» Supplied records:
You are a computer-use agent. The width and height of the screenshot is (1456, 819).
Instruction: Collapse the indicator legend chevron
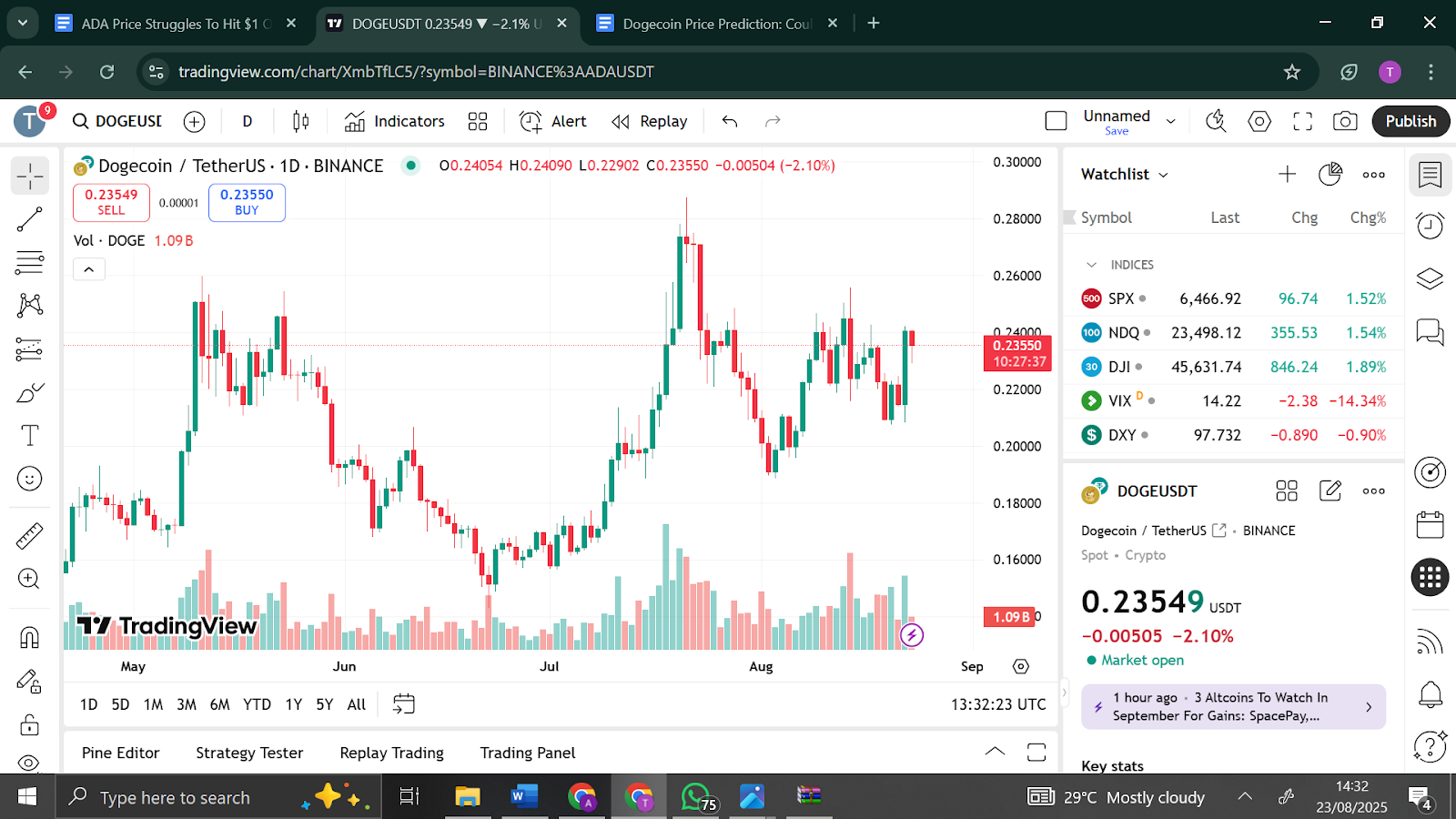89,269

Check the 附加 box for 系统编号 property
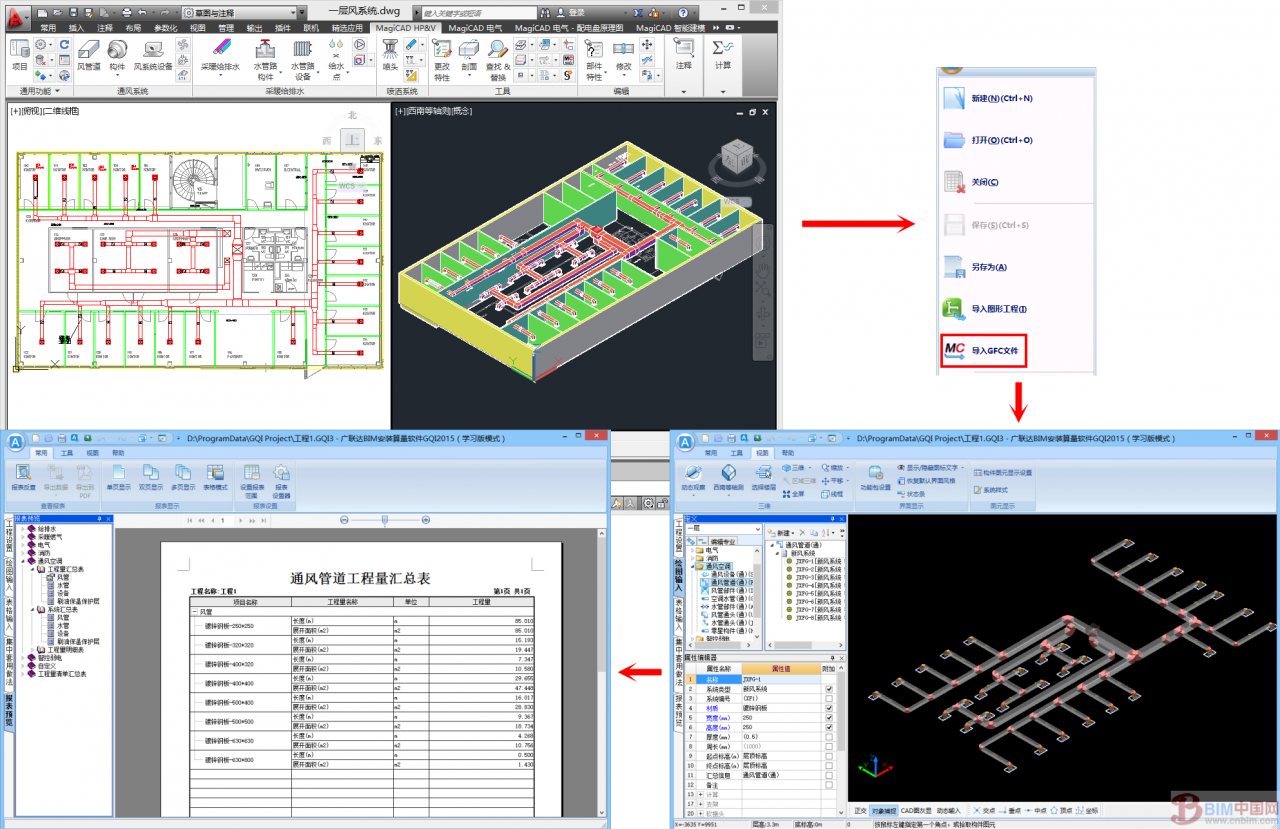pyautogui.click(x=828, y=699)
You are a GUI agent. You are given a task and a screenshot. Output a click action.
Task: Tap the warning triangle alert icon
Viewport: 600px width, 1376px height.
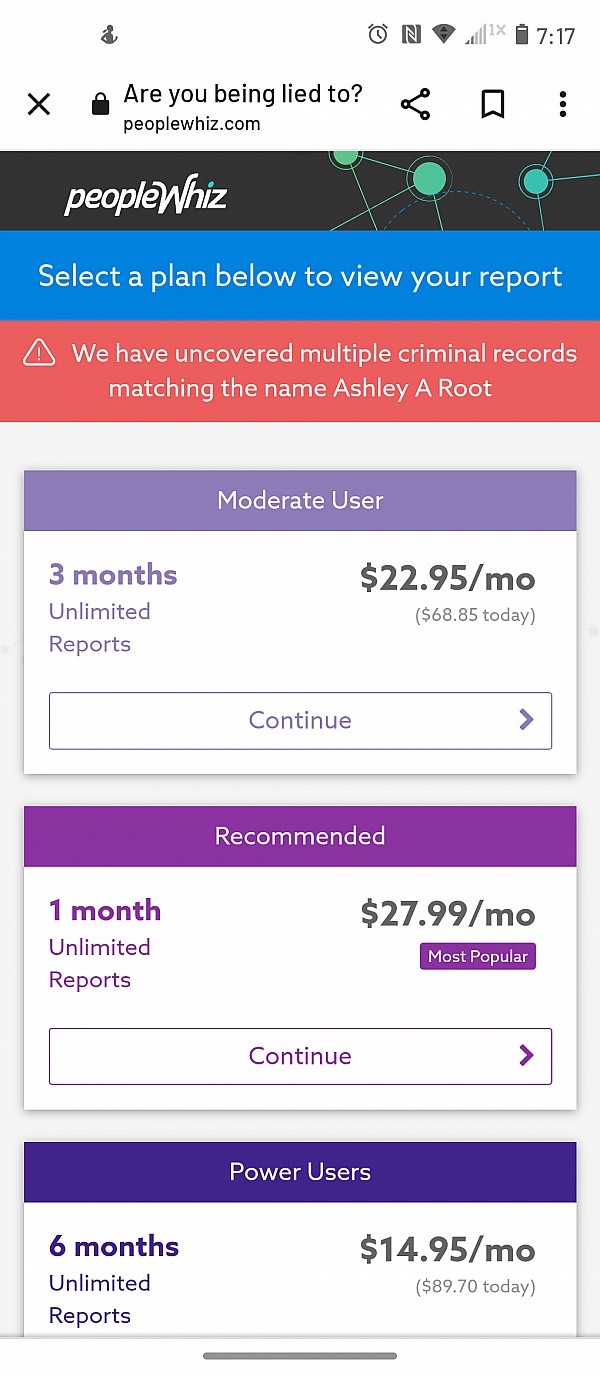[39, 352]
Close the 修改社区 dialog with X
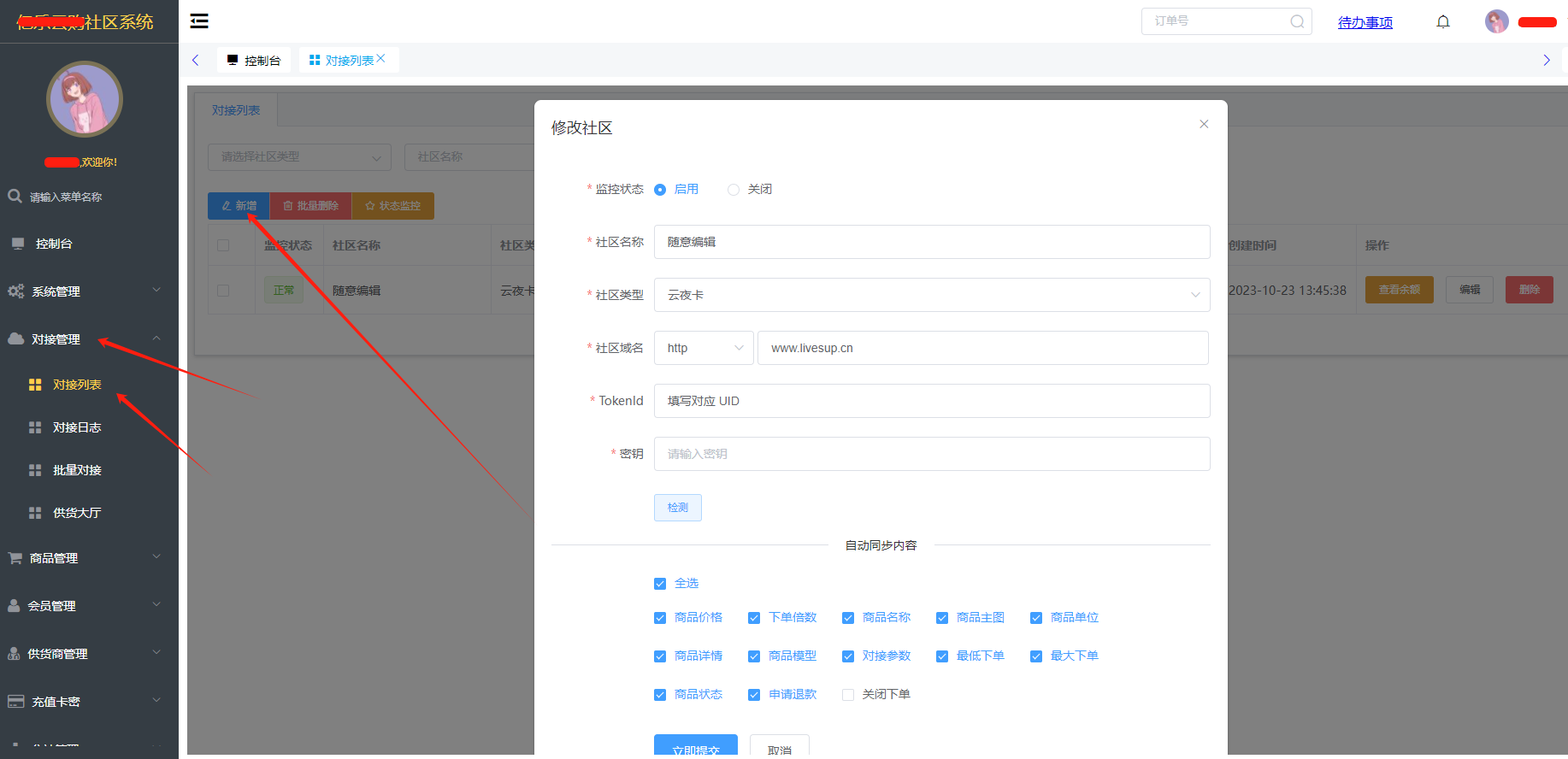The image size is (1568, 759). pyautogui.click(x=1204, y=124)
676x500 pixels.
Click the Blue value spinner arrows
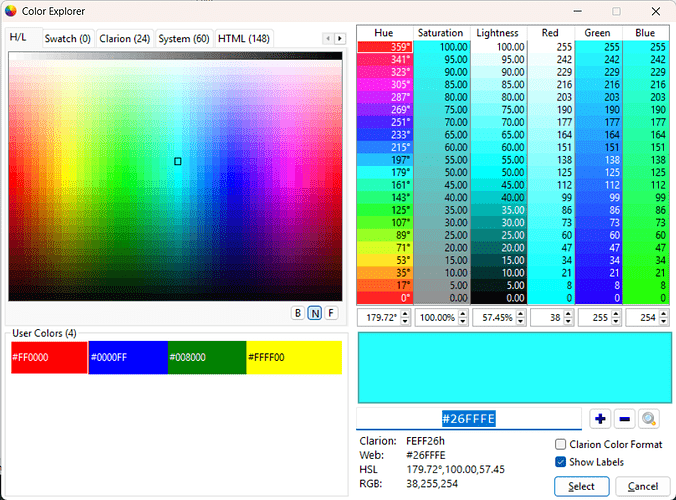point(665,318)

» Task statement:
State how many lines of the data above contain the word "screenshot", and include nothing other than that number.

» Completed task:
2